In addition to stories about our own experience in optimizing various services of our
IaaS provider, we analyze western experience. From project management to technology cases, which tell other IT companies.
Today we decided to take a look at the profession, which is related to the direct work with the data, and drew attention to the
note by Philipp Guo, who works at the University of Rochester “data scientists”.
/ Photo by Jer Thorp / CC')
Philip developed a number of thematic
tools in the course of work on his PhD thesis on the topic “
Software for working with data ” back in 2012.
Since then, the concept of “
data science ” has become the generally accepted name of the individual profession, and higher education institutions around the world have incorporated this area into their curricula.
Philip's experience allows us to talk about the difficulties that await all who would like to seriously engage in this area.
How it works - data collection
In order to feel like a “data scientist,” you can use a number of publicly available sources. For example, open statistical data that the government or companies publish, find an open API and experiment with uploading data from your favorite social network, and even independently generate a data set using specialized software.
Working with data is a multi-step process that requires careful adherence to techniques. Even the most basic level - data collection, from which everything begins, carries with it unobvious difficulties and potential errors that can make further analysis impossible due to the poor quality of the data collected. Here it is necessary to verify the quality of the data on the side of the source itself and to understand how they were initially received and systematized.
From this stage follows the following - data storage. Of course, the problem here is not what version of Excel to choose, but how to group and organize the thousands of files containing related data that will be further analyzed in detail.
In the case of large amounts of data, it is advisable to think about the use of the cloud IT infrastructure, if we are talking about individual experiments for which a not-so-significant budget has been allocated. It would be strange to spend these funds on the purchase of its own iron, which later will also have to be sold.
Data processing
Different data analysis tasks require the presentation of information in a specific form and format. As a rule, you will not receive a ready-made data set, which can be immediately analyzed without any additional processing.
At this stage, you will encounter the need to correct semantic errors and correct formatting. Here is useful
profile software that helps automate a number of routine tasks.
As part of the process of bringing data into a working form, you can once again analyze their structure and get additional insights regarding the hypotheses that it makes sense to put forward for your research.
Of course, at this step you will feel a general decline in productivity, but this work should be taken as mandatory. Without it, it will be very difficult for you to analyze the data and its quality will be very easy to criticize.
Data analysis
Here we are talking about working directly on the algorithms and programs that are responsible for interpreting your data set. For convenience, they can be called scripts, which are written using Python, Perl, R, and MATLAB.

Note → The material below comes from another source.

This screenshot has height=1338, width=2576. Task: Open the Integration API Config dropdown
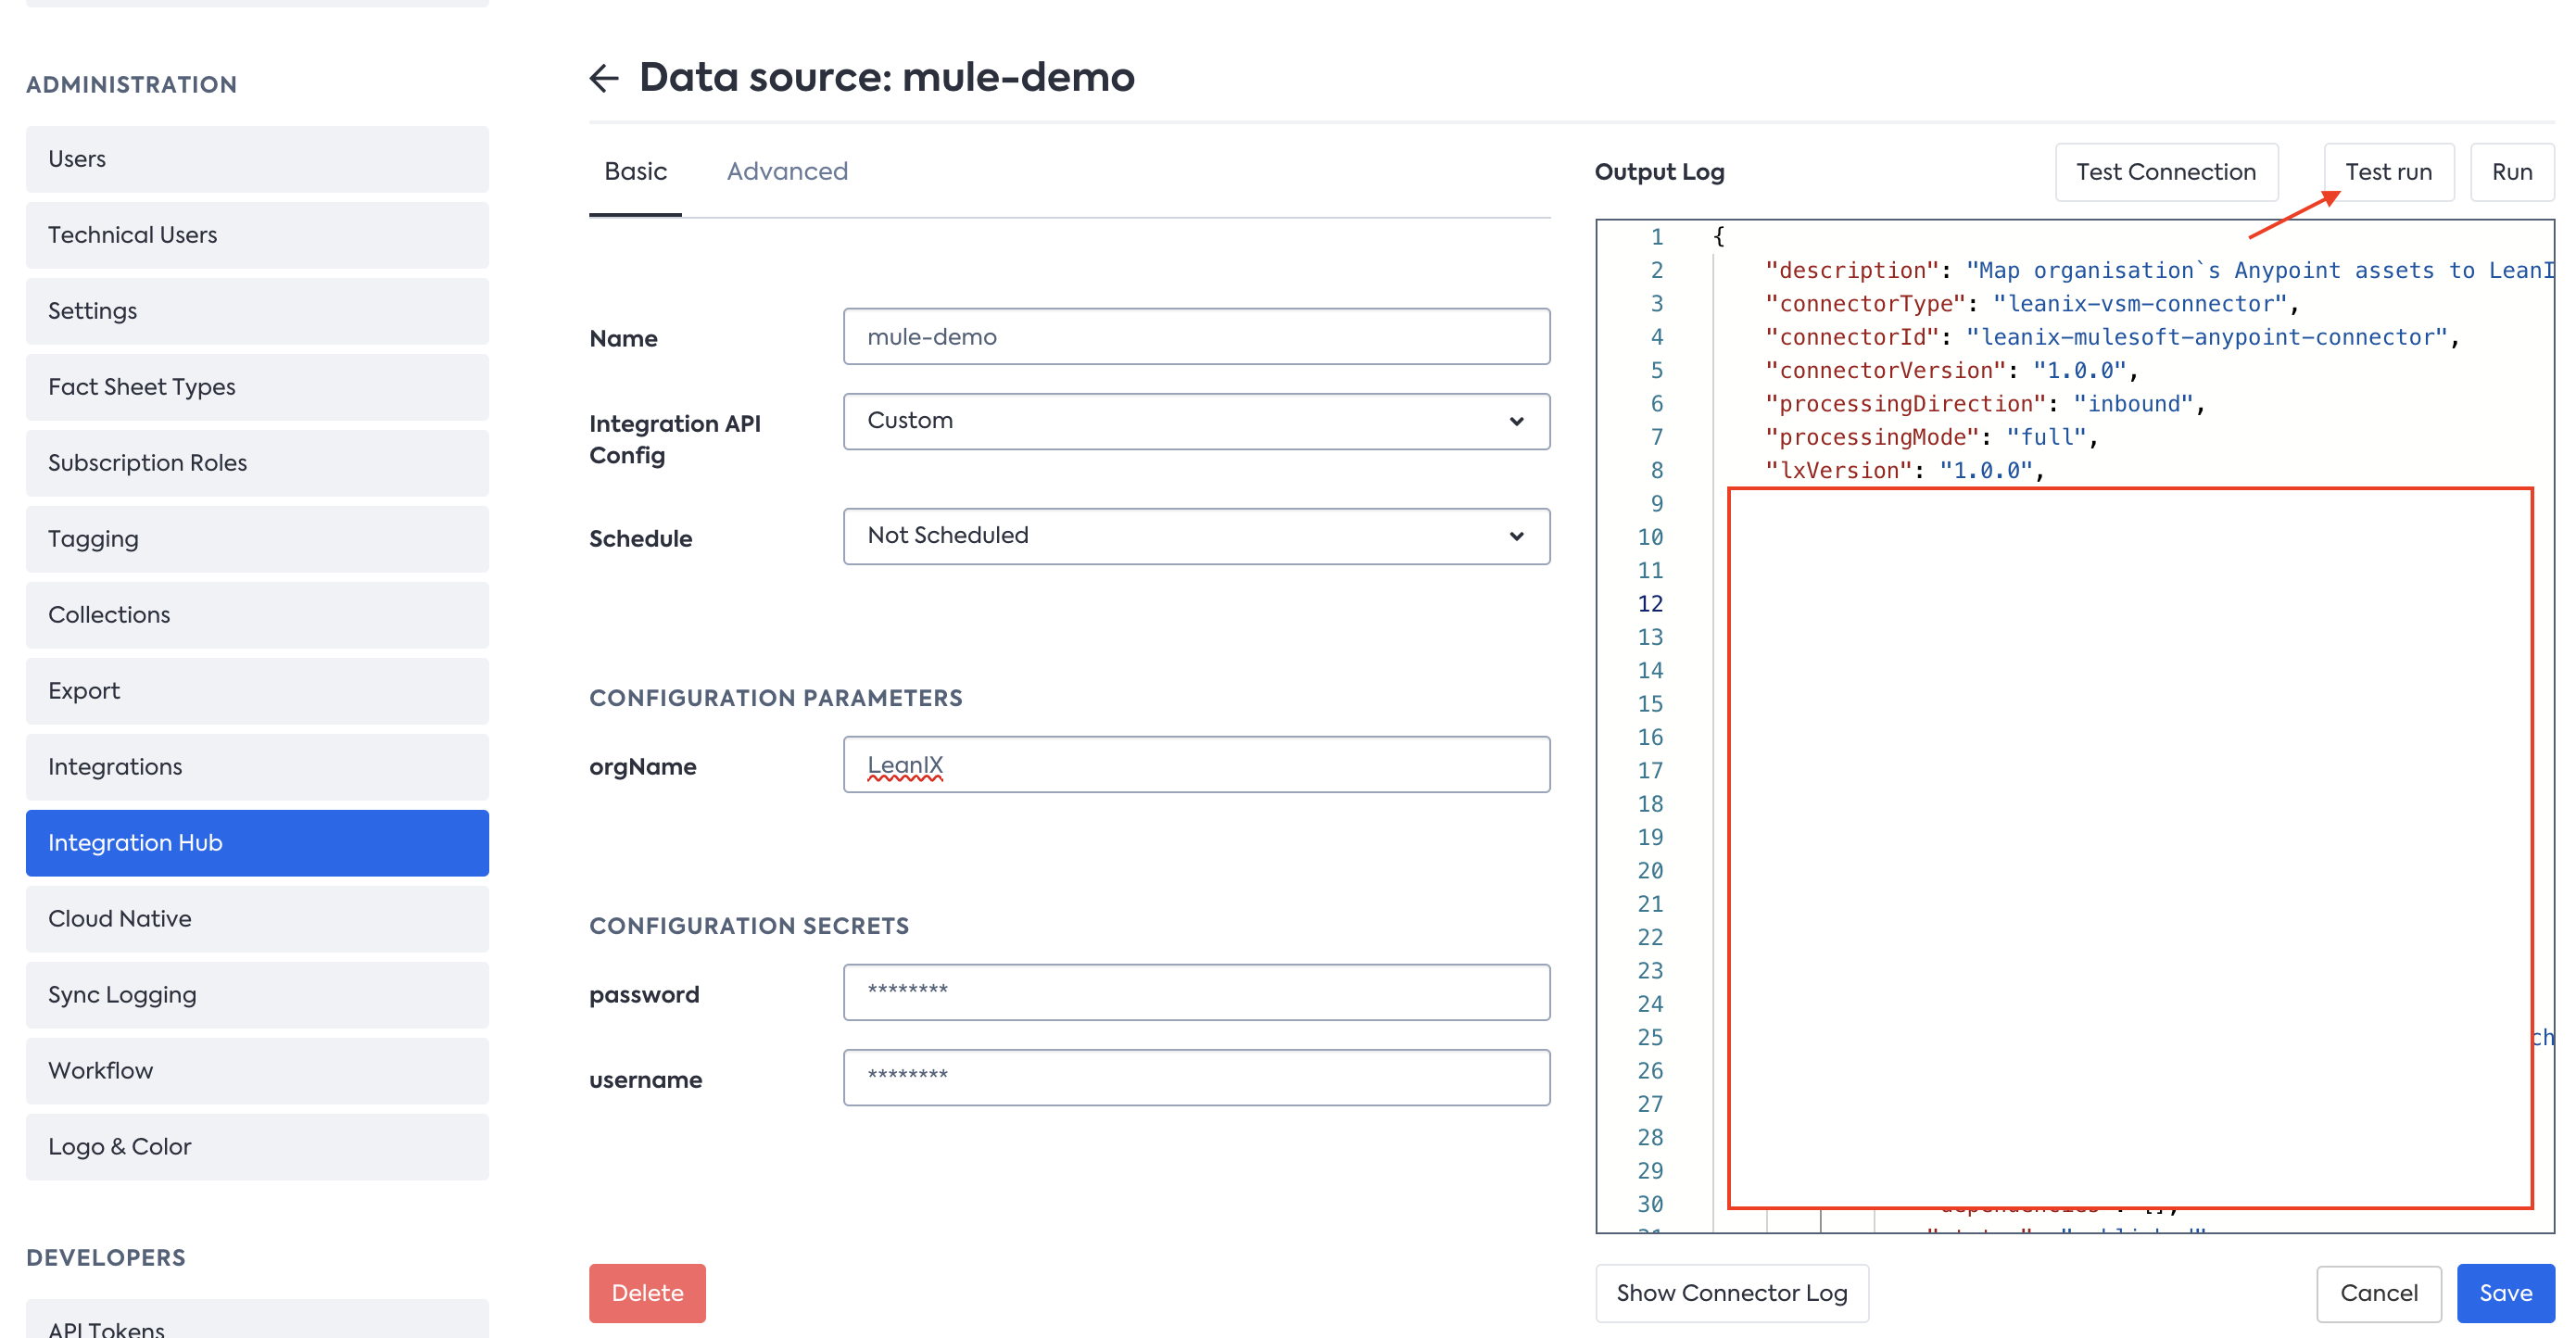pos(1195,421)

You need to understand the entire data analysis cycle, which consists of preparing and editing scripts before getting the first results, interpreting them, and then adjusting your scripts experience.
From what may not quite go the way you plan, time costs and various failures are worth noting. You can spend a huge amount of time due to the large amount of data being processed and the inefficient use of computational resources. For example, you will use only the home computer, whose resources are very difficult to scale.
In addition, time can also select the data analysis algorithm itself, embedded in your script. To do this, it is necessary to carry out test launches, analyze the course of the process and promptly make adjustments. Similarly, attention should be paid to possible failures.
Try to run the analysis taking into account various parameters and features of the input data. This process may require a series of experiments with changes in these parameters and additional iterations with adjustments to the processing algorithm itself.
findings
As a result, performing the first three steps you get certain results. They are no longer raw and allow conclusions. For this purpose, it is recommended to make detailed notes and present them to colleagues.
This approach will help to connect the result with what you planned to get at the very early stage of work with this or that topic. Such a reflection will allow you to trace the evolution of your hypothesis and may push you to additional experiments with data. This can contribute to a visual presentation of the results to your colleagues.
Comparison with what results were obtained in similar works of other scientists will help you to carry out our work with potential errors, go back to one of the previous steps and then go on to the stage of registration of the research results.
Presentation
In addition to the oral report, infographics, and the classic presentation that allows you to put all these elements together in front of your audience, there are other ways to complete a research project. The result of many works on data analysis are programs and algorithms with documentation and explanatory notes.
This form allows you to quickly reproduce the results of your colleagues in the profession and moves the field of data analysis forward. To do this, you need to be well versed in software development so as not to put the expert community in an awkward position when working with a script without any coherent documentation.
PS
Additional reading on the recommendation of Philip Guo.